-- Brano proposto --
────

Mondiali di basket: Madrid 2014
La sinfonia USA è ancora vincente

Una finale che non sarebbe arrivata… Le “seconde scelte” di Krzyzewski… La prima medaglia della Francia… L’Italia ancora assente

La Nazionale USA riunita attorno a Krzyzewski in un time out; la strategia difensiva del coach risulterà determinante per un percorso netto di tutte vittorie (dal sito “oasport.it”)

Una finale contro gli USA – e poi addio alla sorte – era lo scenario che la Spagna si era prefigurato ospitando a casa sua il Mondiale del 2014. Non era illusione. La Nazionale iberica stava ormai vivendo un lungo periodo di splendore, che proprio da una edizione dei campionati mondiali, quella del 2006 in Giappone, l’aveva vista quasi sempre salire sui gradini del podio. Dopo l’oro di Saitama, infatti, erano arrivate ben sei medaglie nelle successive sette manifestazioni ufficiali; e nelle due partecipazioni olimpiche, Pechino 2008 e Londra 2012, ci si era accontentati dell’argento solo dopo avere sfidato a viso aperto – per l’appunto – gli imprendibili Stati Uniti.

────

-- Voci dell'elenco --
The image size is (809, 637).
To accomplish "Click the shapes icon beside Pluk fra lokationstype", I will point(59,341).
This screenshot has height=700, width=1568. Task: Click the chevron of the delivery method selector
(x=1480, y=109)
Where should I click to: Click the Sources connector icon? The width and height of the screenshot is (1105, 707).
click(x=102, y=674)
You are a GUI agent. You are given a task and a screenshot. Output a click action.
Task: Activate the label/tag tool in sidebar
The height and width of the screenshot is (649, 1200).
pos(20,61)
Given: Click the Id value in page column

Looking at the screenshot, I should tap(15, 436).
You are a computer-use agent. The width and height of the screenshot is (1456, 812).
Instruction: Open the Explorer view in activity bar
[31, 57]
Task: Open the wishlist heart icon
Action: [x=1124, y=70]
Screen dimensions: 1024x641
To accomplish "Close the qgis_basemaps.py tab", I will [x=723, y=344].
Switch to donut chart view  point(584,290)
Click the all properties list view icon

────

-- Consegna scritta 1 --
Stabilisca se ciascuna delle seguenti affermazioni concorda con il brano sui Mondiali di basket del 2014: (a) il Mondiale del 2014 si è disputato in Spagna; (b) dopo l'oro di Saitama la Spagna ha ottenuto sei medaglie nelle sette manifestazioni ufficiali successive; (c) alle Olimpiadi di Pechino 2008 la Spagna ha vinto l'oro. Per ognuna risponda sì o no, citando testualmente le parole decisive del brano.
-- Consegna scritta 2 --
Secondo il brano sui Mondiali di basket del 2014, quale strategia di Krzyzewski risulterà determinante per il percorso della Nazionale USA?
-- Consegna scritta 3 --
Prosegua il brano sui Mondiali di basket del 2014 a partire dall'ultima frase riportata.
L'elenco è materiale a sé stante, separato dal brano sui Mondiali di basket del 2014.

-- Esito dell'esercizio 1 --
(a) Sì: «la Spagna si era prefigurato ospitando a casa sua il Mondiale del 2014».
(b) Sì: «Dopo l’oro di Saitama, infatti, erano arrivate ben sei medaglie nelle successive sette manifestazioni ufficiali».
(c) No: «nelle due partecipazioni olimpiche, Pechino 2008 e Londra 2012, ci si era accontentati dell’argento».

-- Esito dell'esercizio 2 --
La sua strategia difensiva.

-- Esito dell'esercizio 3 --
La Spagna come l’Argentina e il Brasile, nel senso che il Mondiale vi si disputava per la seconda volta; e siccome sia Buenos Aires che Rio de Janeiro avevano assaporato almeno una volta il gusto di vedere trionfare la squadra di casa, ci si attaccava anche a questo precedente statistico – sebbene lontano nel tempo – per affrontare l’impegno col massimo dell’ottimismo. Quanto all’aspetto organizzativo il successo era garantito. Non tanto per l’esordio della nuova denominazione, “FIBA World Cup”, quanto per il fatto che la formula allargata a 24 squadre, in vigore da due edizioni, aveva fatto una sua fugace comparsa anche nella prima edizione spagnola del 1986; e già allora, come stavolta, ci voleva poco a coinvolgere città e impianti sparsi per tutto il territorio, isole (Canarie) comprese.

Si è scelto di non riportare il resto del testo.